И когда во время войны хлынули в обе столицы беженцы с юга, с запада и с юго-запада, тут мы пришли в настоящую ярость.
– Как смеют говорить: «извиняюсь»!
– Как смеют «ехать поездом», а не «в поезде»! И почему все время «так», и зачем «жеж» вместо «же»! «Так я жеж ехал вагоном».
Очень все это раздражало.
Но когда мы сами двинулись в путь, хлынули сплошным потоком вниз через всю Россию, то услышанные на месте все эти горькие грехи против чистого русского языка, они уже не показались (мне по крайней мере) такими отвратительными.
Они, оказывается, просто, как нежные фрукты, не выносили перевозки.
Русский язык, на котором говорят в Одессе, считается верхом лингвистического безобразия. Конечно, если писать на этом языке «Критику чистого разума» или «Историю романтизма Западной Европы», если бы этим языком заговорила фрейлина большого двора на приеме у императрицы – вышло бы, действительно, не ладно.
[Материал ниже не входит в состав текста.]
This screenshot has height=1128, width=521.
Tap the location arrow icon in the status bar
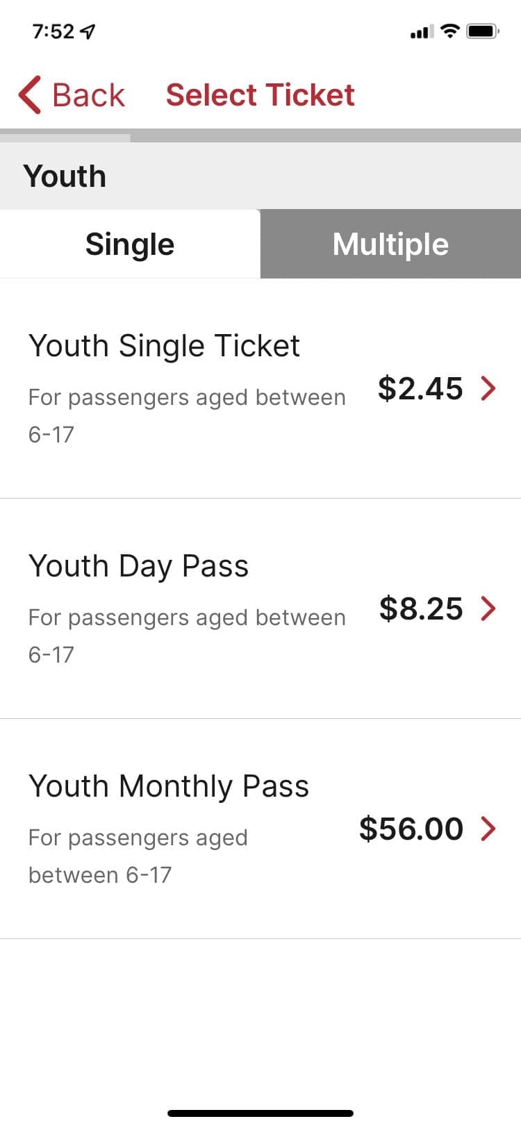(88, 31)
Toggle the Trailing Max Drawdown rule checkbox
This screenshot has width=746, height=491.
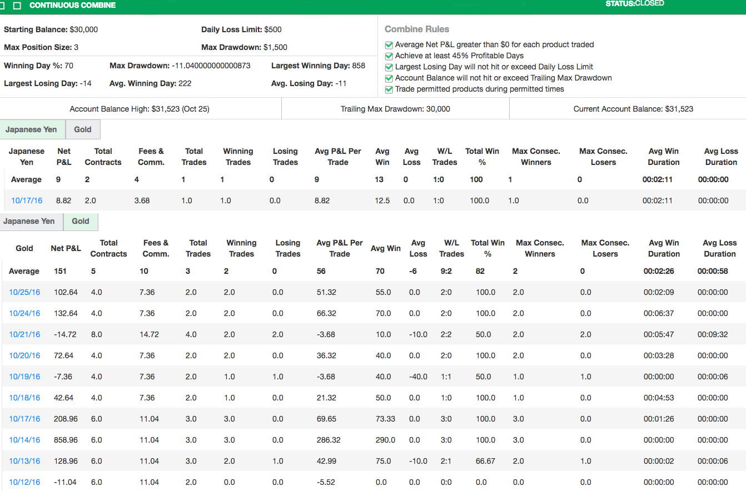[389, 78]
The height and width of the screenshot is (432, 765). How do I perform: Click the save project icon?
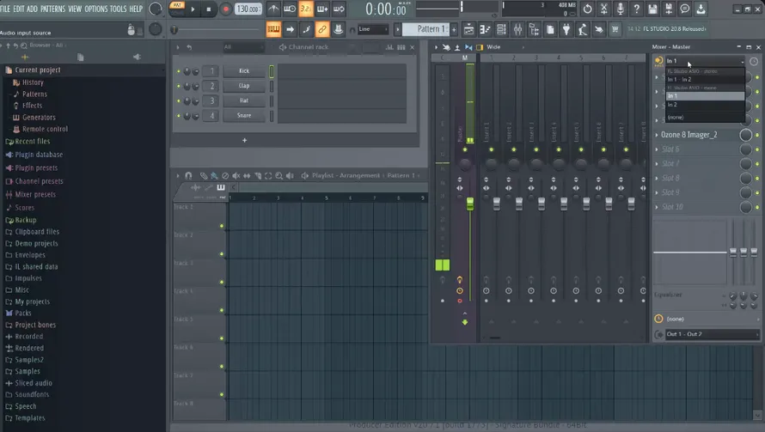(652, 9)
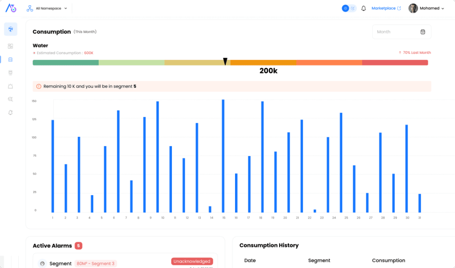Screen dimensions: 455x268
Task: Select the grid modules icon in sidebar
Action: [x=11, y=46]

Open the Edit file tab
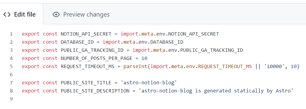[x=21, y=14]
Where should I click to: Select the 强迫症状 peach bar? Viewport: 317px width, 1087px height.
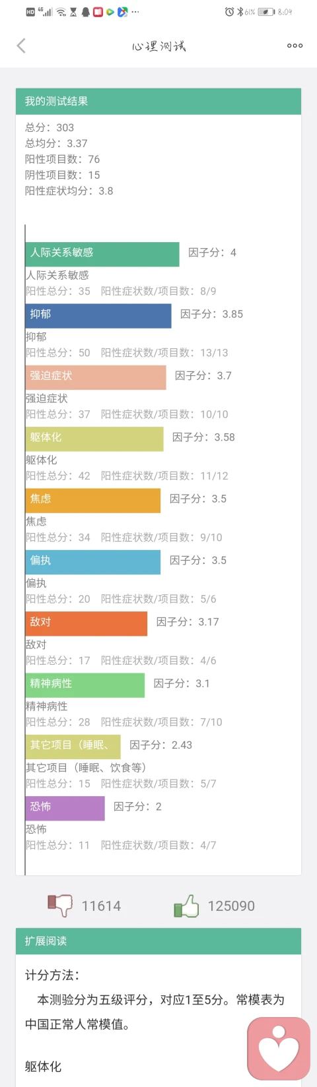[96, 377]
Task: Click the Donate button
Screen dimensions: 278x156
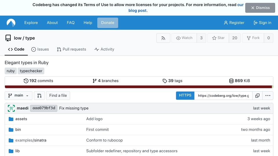Action: click(x=108, y=23)
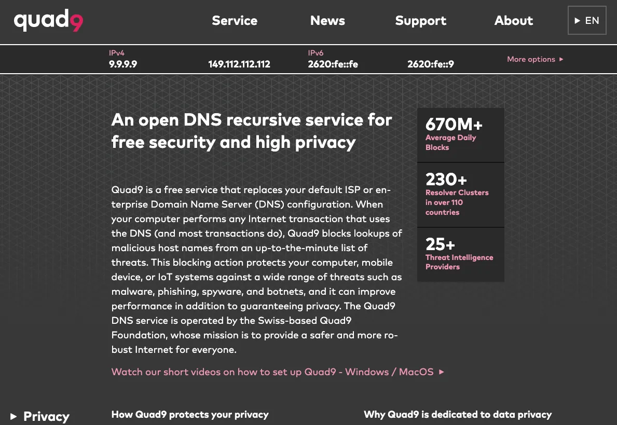Click the secondary address 149.112.112.112
The width and height of the screenshot is (617, 425).
[239, 64]
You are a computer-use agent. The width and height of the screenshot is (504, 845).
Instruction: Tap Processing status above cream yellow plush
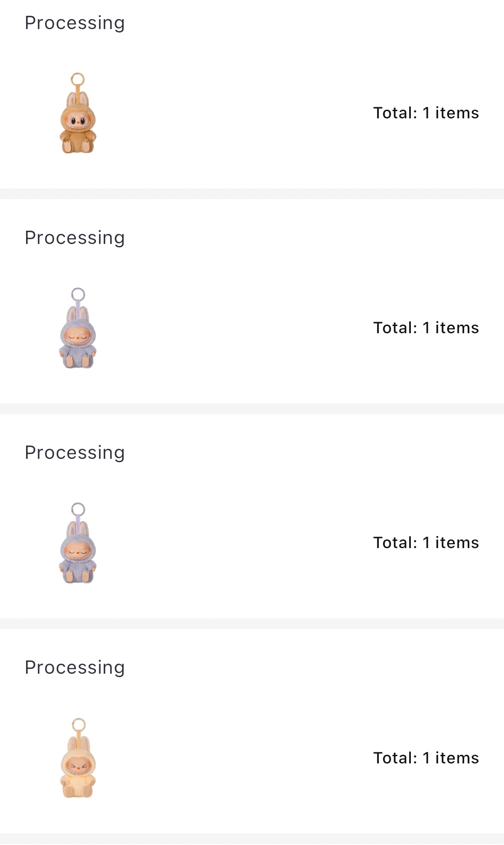(75, 668)
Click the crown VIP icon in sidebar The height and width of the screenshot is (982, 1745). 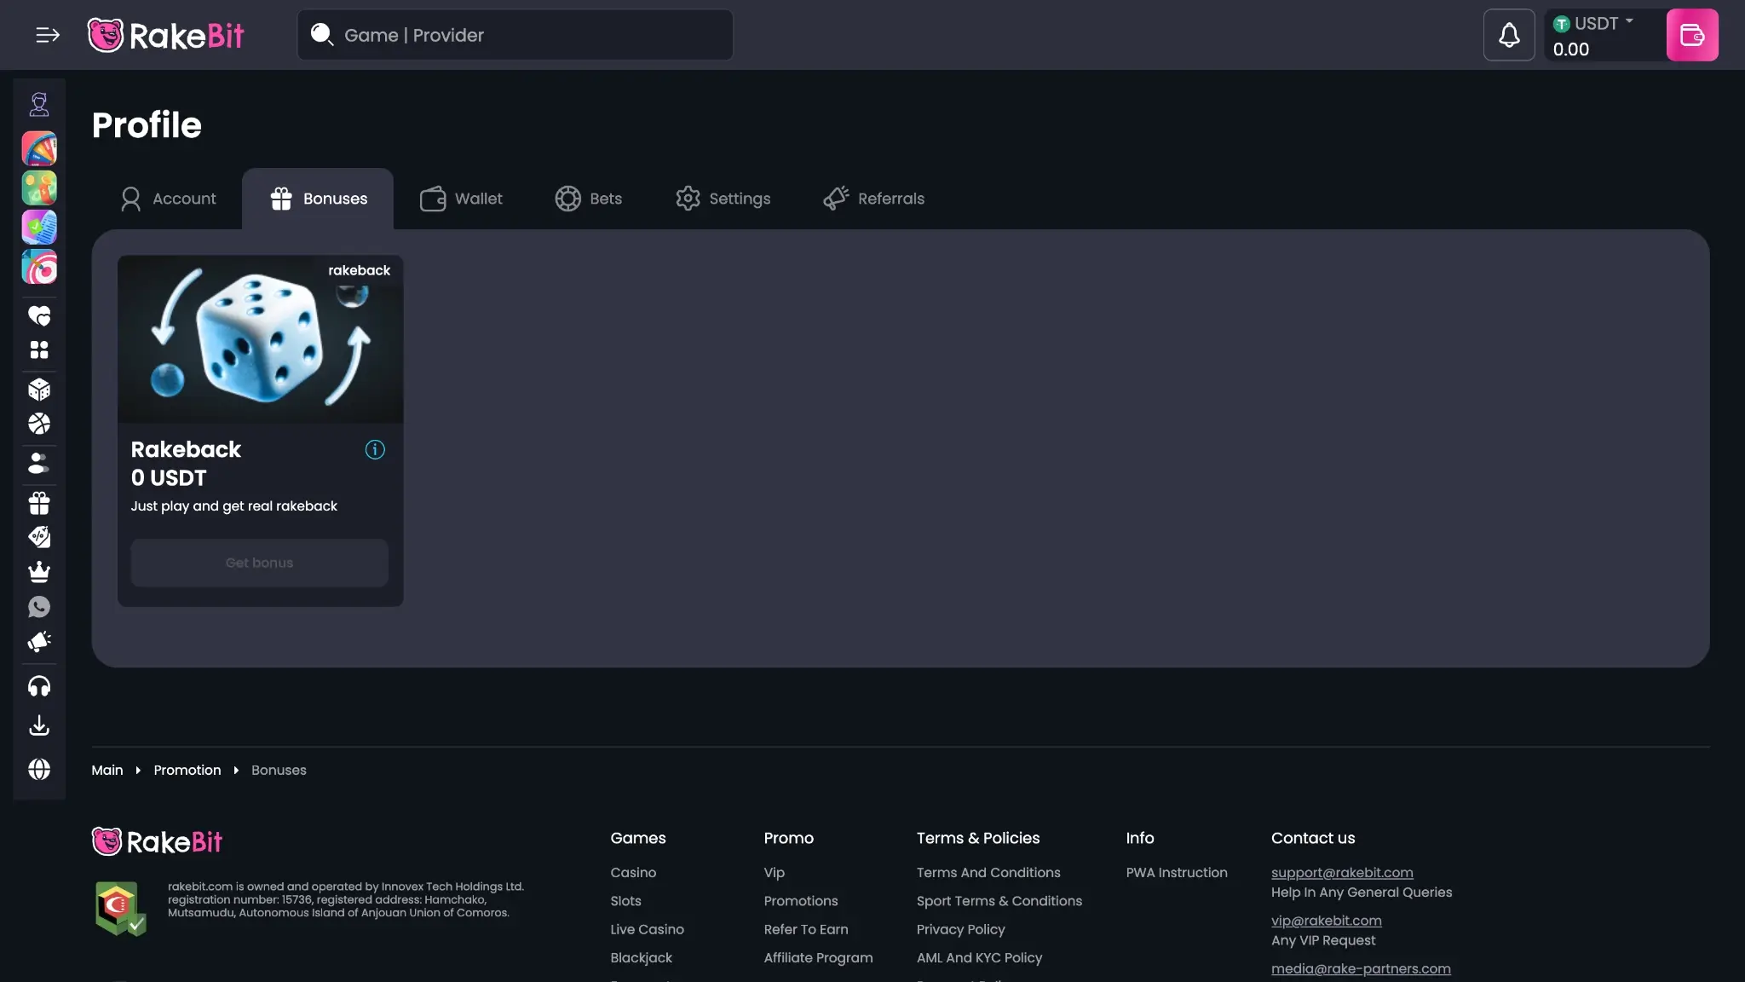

Но там, в Одессе, на родной почве, на улицах, где суетятся юркие дельцы, будущие банкиры, и медленно гуляют бывшие банкиры, бывшие юркие дельцы, где все время что-то считают и в чем-то друг друга убеждают, – там этот язык выразителен и чудесен.
В первый же день моего приезда сидела я в холле большого одесского отеля. Здесь же вертелся неизвестный мне субъект местного типа. И ясно было, что хочет заговорить. Наконец нашелся.
– Скажите, – спросил он, – вы, значит, тоже пассажир?
– Что? – растерялась я.
– Ну да. Раз вы живете в этой гостинице, – значит, вы здешний пассажир. Вы видели море?
– Что?
– Море, так это море.
– Что?
Вот это был живой язык! Таким языком у нас на севере рассказывали только анекдоты, а здесь он жил, живой, юркий, гибкий и чего только не плел.
– Скажите, ли вы придете к нам?
Все правильно, только «ли» перескочило: и получается презабавная штука, от которой сразу делается весело.
Ответ иронически любезный.
– Или!
Это значит: «Вы хотите сказать: или не придете? Так неужели вы можете предположить, что я не приду?!»
Видите, как сложно, как тонко!
Этот одесский язык был исключительно красочный. Но ведь недурны и наши сибирские «однако», и удивительные окрики «кроме!», когда человек недовольно прерывает собеседника, грозно подняв указательный палец.
И все это хорошо.
Не может умереть, замереть, застыть живой язык. В одесских школах, наверное, тоже зубрят: «Чуден Днепр», но говорят: «таки он себе чуден».
Какие бы шлюзы ни ставили сейчас нашему бедному эмигрантскому языку, он прорвет их, и если суждено ему стать уродом, то и станет, и будет живым.
Чем питать его? Старыми нашими истрепанными книжками?
А самим нам много ли веку осталось!
Горько, жалко, но это так.
А разве там, в России, не отошел язык от старого русла? Разве он тот, каким мы его оставили? Почитайте их разговорную литературу. Поговорите с приезжими. Прислушайтесь.
Мы еще храним старые заветы, потому что любим наше прошлое, всячески его бережем. А они не любят и отходят легко и спокойно.
И мы, хотя будем очень горевать, но уйдем тоже.
Два романа с иностранцами
Были тихие сумерки.
По стене бегали огни автомобилей, вскрикивали их гудки, звякал трамвай. Острым буравчиком сверлил ухо призывный звонок соседнего кино.
И все-таки для тех двух женщин, которые сидели, поджав ноги, на колченогом диванчике, сумерки эти были тихими, потому что день со всеми его тревогами и заботами кончился и в эти два-три часа перед сном можно позволить себе ни о чем не думать и не беспокоиться.
В такие тихие сумерки разговор ведется душевный. Шагать по полутемной комнате неудобно, надо сидеть спокойно. От спокойной позы и мысли делаются сосредоточеннее, не скачут с предмета на предмет. Самые привычные врали теряют свое вдохновение, становятся проще и искреннее.
Молодежь в такие минуты охотно говорит о смерти. Люди постарше – о любви. Старики – о разных приятных надеждах.